REQUIRED ACTION — The records, repeated exactly and in full, are the expected answer.

DATA UNDER STUDY —
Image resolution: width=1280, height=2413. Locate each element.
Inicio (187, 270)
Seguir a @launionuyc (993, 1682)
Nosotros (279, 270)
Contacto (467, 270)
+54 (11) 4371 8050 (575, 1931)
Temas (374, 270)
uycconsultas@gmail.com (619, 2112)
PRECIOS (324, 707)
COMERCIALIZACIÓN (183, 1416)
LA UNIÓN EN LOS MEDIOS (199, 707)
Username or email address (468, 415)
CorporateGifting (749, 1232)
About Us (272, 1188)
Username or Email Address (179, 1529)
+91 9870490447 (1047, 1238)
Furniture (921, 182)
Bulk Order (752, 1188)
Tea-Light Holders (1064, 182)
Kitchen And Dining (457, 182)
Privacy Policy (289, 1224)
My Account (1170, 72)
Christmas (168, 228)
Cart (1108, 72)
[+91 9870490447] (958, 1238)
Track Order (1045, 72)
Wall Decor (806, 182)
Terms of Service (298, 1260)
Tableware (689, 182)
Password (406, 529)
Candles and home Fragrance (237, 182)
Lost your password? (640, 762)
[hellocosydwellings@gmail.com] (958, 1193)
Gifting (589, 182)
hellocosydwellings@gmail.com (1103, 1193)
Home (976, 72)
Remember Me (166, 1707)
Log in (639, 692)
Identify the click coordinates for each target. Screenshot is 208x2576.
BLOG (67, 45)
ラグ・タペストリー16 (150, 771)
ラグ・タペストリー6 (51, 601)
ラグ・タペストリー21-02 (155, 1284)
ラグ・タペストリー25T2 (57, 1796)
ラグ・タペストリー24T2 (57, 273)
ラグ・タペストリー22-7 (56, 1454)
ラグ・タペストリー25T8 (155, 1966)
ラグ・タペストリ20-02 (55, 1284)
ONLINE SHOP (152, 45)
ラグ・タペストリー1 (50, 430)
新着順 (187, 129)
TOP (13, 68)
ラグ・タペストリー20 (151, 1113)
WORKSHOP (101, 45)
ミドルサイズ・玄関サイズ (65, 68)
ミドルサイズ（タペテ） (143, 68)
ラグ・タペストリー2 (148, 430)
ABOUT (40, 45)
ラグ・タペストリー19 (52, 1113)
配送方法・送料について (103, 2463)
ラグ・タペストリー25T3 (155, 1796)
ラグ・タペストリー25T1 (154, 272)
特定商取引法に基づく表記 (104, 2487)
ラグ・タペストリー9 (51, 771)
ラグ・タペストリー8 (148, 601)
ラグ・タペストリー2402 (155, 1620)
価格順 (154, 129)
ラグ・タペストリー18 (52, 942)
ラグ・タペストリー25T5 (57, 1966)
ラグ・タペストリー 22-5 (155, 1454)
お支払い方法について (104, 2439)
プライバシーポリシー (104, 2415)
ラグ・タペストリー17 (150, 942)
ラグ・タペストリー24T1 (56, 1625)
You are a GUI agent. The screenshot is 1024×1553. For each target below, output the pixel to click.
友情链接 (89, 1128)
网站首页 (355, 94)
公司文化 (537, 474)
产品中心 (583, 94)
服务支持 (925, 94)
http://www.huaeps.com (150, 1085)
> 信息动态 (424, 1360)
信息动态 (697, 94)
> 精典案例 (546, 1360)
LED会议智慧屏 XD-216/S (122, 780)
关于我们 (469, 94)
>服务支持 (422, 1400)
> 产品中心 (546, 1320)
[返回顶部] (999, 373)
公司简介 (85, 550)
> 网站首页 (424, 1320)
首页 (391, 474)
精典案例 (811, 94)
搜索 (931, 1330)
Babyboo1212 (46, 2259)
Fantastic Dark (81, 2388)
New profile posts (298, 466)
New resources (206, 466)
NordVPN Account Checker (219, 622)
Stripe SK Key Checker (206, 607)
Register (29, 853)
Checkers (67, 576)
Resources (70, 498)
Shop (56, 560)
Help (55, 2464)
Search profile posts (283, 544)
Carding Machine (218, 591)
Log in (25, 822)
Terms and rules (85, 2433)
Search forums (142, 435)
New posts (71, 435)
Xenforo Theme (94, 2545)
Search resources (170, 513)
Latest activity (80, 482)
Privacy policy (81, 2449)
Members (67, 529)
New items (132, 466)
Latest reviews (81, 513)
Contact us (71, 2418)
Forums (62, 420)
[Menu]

RESULT FOR THIS TASK —
Image resolution: width=1280, height=2413. Locate each element.
Inicio (187, 270)
Seguir a @launionuyc (993, 1682)
Nosotros (279, 270)
Contacto (467, 270)
+54 (11) 4371 8050 (575, 1931)
Temas (374, 270)
uycconsultas@gmail.com (619, 2112)
PRECIOS (324, 707)
COMERCIALIZACIÓN (183, 1416)
LA UNIÓN EN LOS MEDIOS (199, 707)
Username or email address (468, 415)
CorporateGifting (749, 1232)
About Us (272, 1188)
Username or Email Address (179, 1529)
+91 9870490447 (1047, 1238)
Furniture (921, 182)
Bulk Order (752, 1188)
Tea-Light Holders (1064, 182)
Kitchen And Dining (457, 182)
Privacy Policy (289, 1224)
My Account (1170, 72)
Christmas (168, 228)
Cart (1108, 72)
[+91 9870490447] (958, 1238)
Track Order (1045, 72)
Wall Decor (806, 182)
Terms of Service (298, 1260)
Tableware (689, 182)
Password (406, 529)
Candles and home Fragrance (237, 182)
Lost your password? (640, 762)
[hellocosydwellings@gmail.com] (958, 1193)
Gifting (589, 182)
hellocosydwellings@gmail.com (1103, 1193)
Home (976, 72)
Remember Me (166, 1707)
Log in (639, 692)
Identify the click coordinates for each target. Screenshot is 208x2576.
BLOG (67, 45)
ラグ・タペストリー16 (150, 771)
ラグ・タペストリー6 (51, 601)
ラグ・タペストリー21-02 (155, 1284)
ラグ・タペストリー25T2 (57, 1796)
ラグ・タペストリー24T2 (57, 273)
ラグ・タペストリー22-7 (56, 1454)
ラグ・タペストリー25T8 (155, 1966)
ラグ・タペストリ20-02 (55, 1284)
ONLINE SHOP (152, 45)
ラグ・タペストリー1 (50, 430)
新着順 (187, 129)
TOP (13, 68)
ラグ・タペストリー20 (151, 1113)
WORKSHOP (101, 45)
ミドルサイズ・玄関サイズ (65, 68)
ミドルサイズ（タペテ） (143, 68)
ラグ・タペストリー2 (148, 430)
ABOUT (40, 45)
ラグ・タペストリー19 (52, 1113)
配送方法・送料について (103, 2463)
ラグ・タペストリー25T3 (155, 1796)
ラグ・タペストリー25T1 (154, 272)
特定商取引法に基づく表記 (104, 2487)
ラグ・タペストリー9 (51, 771)
ラグ・タペストリー8 (148, 601)
ラグ・タペストリー2402 (155, 1620)
価格順 (154, 129)
ラグ・タペストリー18 (52, 942)
ラグ・タペストリー25T5 (57, 1966)
ラグ・タペストリー 22-5 (155, 1454)
お支払い方法について (104, 2439)
プライバシーポリシー (104, 2415)
ラグ・タペストリー17 (150, 942)
ラグ・タペストリー24T1 (56, 1625)
You are a GUI agent. The screenshot is 1024×1553. For each target below, output the pixel to click.
友情链接 (89, 1128)
网站首页 (355, 94)
公司文化 (537, 474)
产品中心 (583, 94)
服务支持 (925, 94)
http://www.huaeps.com (150, 1085)
> 信息动态 (424, 1360)
信息动态 (697, 94)
> 精典案例 (546, 1360)
LED会议智慧屏 XD-216/S (122, 780)
关于我们 (469, 94)
>服务支持 (422, 1400)
> 产品中心 (546, 1320)
[返回顶部] (999, 373)
公司简介 (85, 550)
> 网站首页 (424, 1320)
首页 (391, 474)
精典案例 (811, 94)
搜索 (931, 1330)
Babyboo1212 (46, 2259)
Fantastic Dark (81, 2388)
New profile posts (298, 466)
New resources (206, 466)
NordVPN Account Checker (219, 622)
Stripe SK Key Checker (206, 607)
Register (29, 853)
Checkers (67, 576)
Resources (70, 498)
Shop (56, 560)
Help (55, 2464)
Search profile posts (283, 544)
Carding Machine (218, 591)
Log in (25, 822)
Terms and rules (85, 2433)
Search forums (142, 435)
New posts (71, 435)
Xenforo Theme (94, 2545)
Search resources (170, 513)
Latest activity (80, 482)
Privacy policy (81, 2449)
Members (67, 529)
New items (132, 466)
Latest reviews (81, 513)
Contact us (71, 2418)
Forums (62, 420)
[Menu]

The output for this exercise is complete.